“I didn’t take them to Portugal and I hated it to be quite frank. People don’t like hearing that, but it’s the honest truth.”
If there was to be a storybook ending, or new beginning, to the wild Tudor-esque drama already played out in the lives of the famous Wright surfing family, the marriage of Tyler Wright to Lilli Baker five months ago might’ve been it.
Wright, a preternatural talent who won her first big event at fourteen and two consecutive world titles at twenty-two and twenty-three, as well as a historic win at the Pipe Masters in 2020, describes their connection as flush with “ease and openness. There’s genuineness, love, respect and appreciation. Being with someone who encourages you to be more you is always a good time.”
With her gang around her, which included psychologist Jason Patchell and super coach Andy King, Wright tore hell through the opening Hawaiian leg, hitting a second at Pipe and a third at Sunset.
But, Portugal? Solo?
Wright ain’t making the same mistake at Bells, an event she won last year.
“The older I get, I realise I don’t really want to accommodate anyone other than myself in this arena. I’ve done a lot of work with my psychologist around why I’m re-entering this arena, why I keep competing. I’ve got my own challenges and so does everyone else… I’ve achieved everything I’ve ever dreamed of and originally set out to do. You have to be really in touch with why you’re still showing.”
Lilli, says Wright, delivers the love, yeah, but also… understanding.
Patchell, a gun mind coach who also worked with her bro Owen at the Olympics, helps keep Wright’s emotions in check.
“We actually don’t focus on the sport side of things that much, it’s the other things in life that have been quite chaotic for me.”
Wright, who is twenty-nine, has had a rough ol time these past few years.
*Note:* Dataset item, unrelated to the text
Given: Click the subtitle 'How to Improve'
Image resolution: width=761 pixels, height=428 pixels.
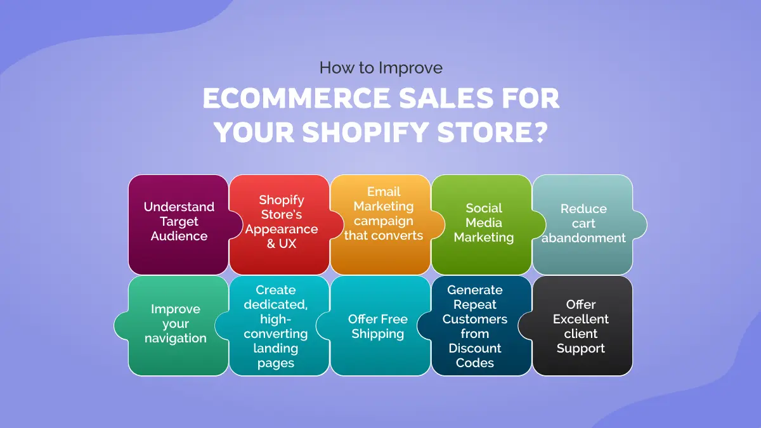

You’ll remember her “season from hell” when she disappeared from the tour for two years following a mysterious “African” virus that left her bedridden and feeling as if her “heart would explode” if she stood up and being fleeced of half-a-million dollars from a family friend, a gorgeous honey blonde with a Kim Kardashian-esque figure and a love for horse racing and placing bets on their outcome, unsuccessfully, mostly, who’d been handling the superstar kids’ accounting.